:: Problem statement ::
Please count the lines in the records below that contain the string "This", treating uppercase and lowercase as different, and reply with only the number.

:: Data entries ::

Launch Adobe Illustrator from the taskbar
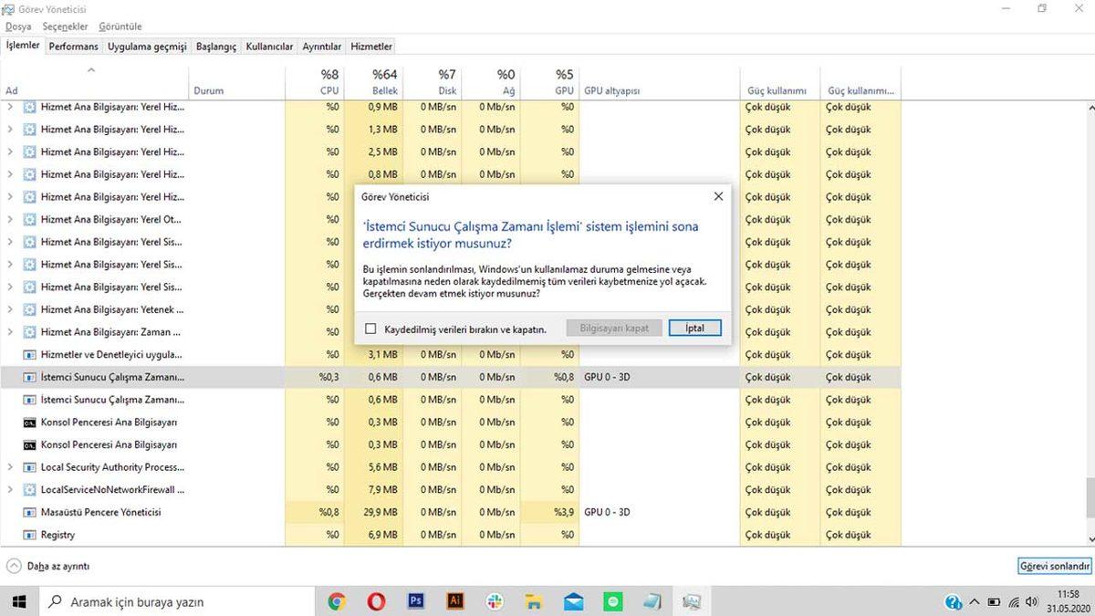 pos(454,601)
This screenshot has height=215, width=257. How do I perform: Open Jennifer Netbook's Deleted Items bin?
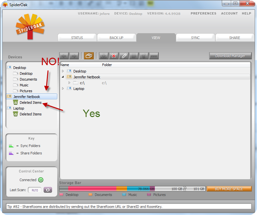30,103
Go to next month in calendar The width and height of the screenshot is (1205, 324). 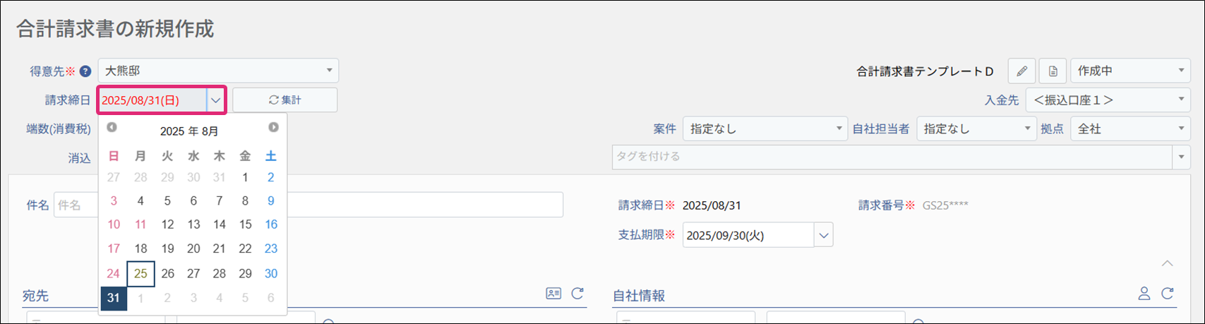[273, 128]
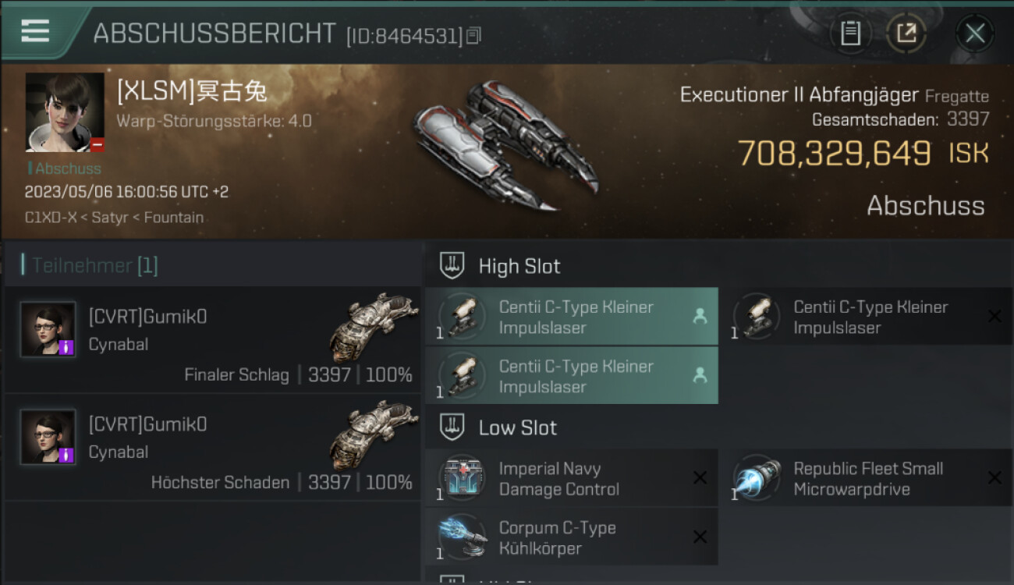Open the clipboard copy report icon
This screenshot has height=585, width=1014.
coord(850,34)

:: Response below ::
2